[Stored records]
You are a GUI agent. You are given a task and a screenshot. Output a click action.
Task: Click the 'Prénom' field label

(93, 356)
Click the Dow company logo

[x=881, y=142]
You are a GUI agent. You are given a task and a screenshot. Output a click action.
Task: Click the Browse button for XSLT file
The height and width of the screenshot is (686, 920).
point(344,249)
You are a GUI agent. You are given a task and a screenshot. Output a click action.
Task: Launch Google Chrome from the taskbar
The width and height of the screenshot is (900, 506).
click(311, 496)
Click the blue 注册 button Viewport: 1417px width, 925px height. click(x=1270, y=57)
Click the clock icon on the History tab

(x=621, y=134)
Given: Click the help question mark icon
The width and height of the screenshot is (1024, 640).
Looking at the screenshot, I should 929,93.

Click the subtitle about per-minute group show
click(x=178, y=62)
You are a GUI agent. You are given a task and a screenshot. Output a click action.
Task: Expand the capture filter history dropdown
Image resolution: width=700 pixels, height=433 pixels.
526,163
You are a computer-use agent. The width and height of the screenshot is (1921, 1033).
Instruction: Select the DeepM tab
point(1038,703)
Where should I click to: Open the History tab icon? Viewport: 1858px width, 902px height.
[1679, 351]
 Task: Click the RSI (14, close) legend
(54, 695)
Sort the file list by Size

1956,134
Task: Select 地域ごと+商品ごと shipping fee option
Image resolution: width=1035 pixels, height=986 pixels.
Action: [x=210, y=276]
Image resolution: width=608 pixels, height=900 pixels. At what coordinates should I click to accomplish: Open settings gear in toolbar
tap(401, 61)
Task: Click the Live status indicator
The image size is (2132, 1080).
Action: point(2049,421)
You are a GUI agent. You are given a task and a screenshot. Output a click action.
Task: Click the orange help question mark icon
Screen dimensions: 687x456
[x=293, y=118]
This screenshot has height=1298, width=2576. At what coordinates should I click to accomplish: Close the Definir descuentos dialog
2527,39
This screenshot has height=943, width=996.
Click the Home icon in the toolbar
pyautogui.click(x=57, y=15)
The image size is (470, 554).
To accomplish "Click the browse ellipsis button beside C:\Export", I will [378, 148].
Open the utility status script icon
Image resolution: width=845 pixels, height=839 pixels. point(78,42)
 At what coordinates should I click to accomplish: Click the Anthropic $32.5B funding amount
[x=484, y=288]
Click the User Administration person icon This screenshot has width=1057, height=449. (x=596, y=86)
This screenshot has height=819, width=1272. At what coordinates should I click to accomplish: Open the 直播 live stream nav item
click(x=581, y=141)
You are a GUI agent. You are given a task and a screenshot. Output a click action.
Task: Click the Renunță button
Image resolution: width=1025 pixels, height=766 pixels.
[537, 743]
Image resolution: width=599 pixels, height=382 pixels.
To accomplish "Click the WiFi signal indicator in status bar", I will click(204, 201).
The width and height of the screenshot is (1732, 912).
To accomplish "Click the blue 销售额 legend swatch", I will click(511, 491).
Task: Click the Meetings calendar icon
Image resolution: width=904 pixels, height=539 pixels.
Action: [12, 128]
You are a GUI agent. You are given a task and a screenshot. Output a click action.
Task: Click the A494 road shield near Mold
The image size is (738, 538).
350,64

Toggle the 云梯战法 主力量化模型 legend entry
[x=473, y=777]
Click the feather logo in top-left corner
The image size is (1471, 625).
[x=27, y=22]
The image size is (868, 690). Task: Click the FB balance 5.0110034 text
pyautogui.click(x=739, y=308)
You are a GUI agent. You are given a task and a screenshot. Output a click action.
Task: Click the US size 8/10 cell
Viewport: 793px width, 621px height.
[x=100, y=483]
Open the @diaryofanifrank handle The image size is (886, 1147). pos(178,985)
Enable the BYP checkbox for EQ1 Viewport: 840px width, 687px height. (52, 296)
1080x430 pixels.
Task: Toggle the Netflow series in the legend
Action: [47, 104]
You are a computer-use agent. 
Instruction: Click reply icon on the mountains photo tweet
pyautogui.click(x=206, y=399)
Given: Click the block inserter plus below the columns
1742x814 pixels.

* _Your task_: Reproduce the lines of the entries above exactly, but only from the line containing "Task: Click the Meetings calendar icon" through the final line.

* _Exercise solution_:
Task: Click the Meetings calendar icon
Image resolution: width=904 pixels, height=539 pixels.
Action: [12, 128]
You are a GUI agent. You are given a task and a screenshot. Output a click action.
Task: Click the A494 road shield near Mold
The image size is (738, 538).
350,64

Toggle the 云梯战法 主力量化模型 legend entry
[x=473, y=777]
Click the feather logo in top-left corner
The image size is (1471, 625).
[x=27, y=22]
The image size is (868, 690). Task: Click the FB balance 5.0110034 text
pyautogui.click(x=739, y=308)
You are a GUI agent. You are given a task and a screenshot. Output a click action.
Task: Click the US size 8/10 cell
Viewport: 793px width, 621px height.
[x=100, y=483]
Open the @diaryofanifrank handle The image size is (886, 1147). pos(178,985)
Enable the BYP checkbox for EQ1 Viewport: 840px width, 687px height. (52, 296)
1080x430 pixels.
Task: Toggle the Netflow series in the legend
Action: [47, 104]
You are a computer-use agent. 
Instruction: Click reply icon on the mountains photo tweet
pyautogui.click(x=206, y=399)
Given: Click the block inserter plus below the columns
1742x814 pixels.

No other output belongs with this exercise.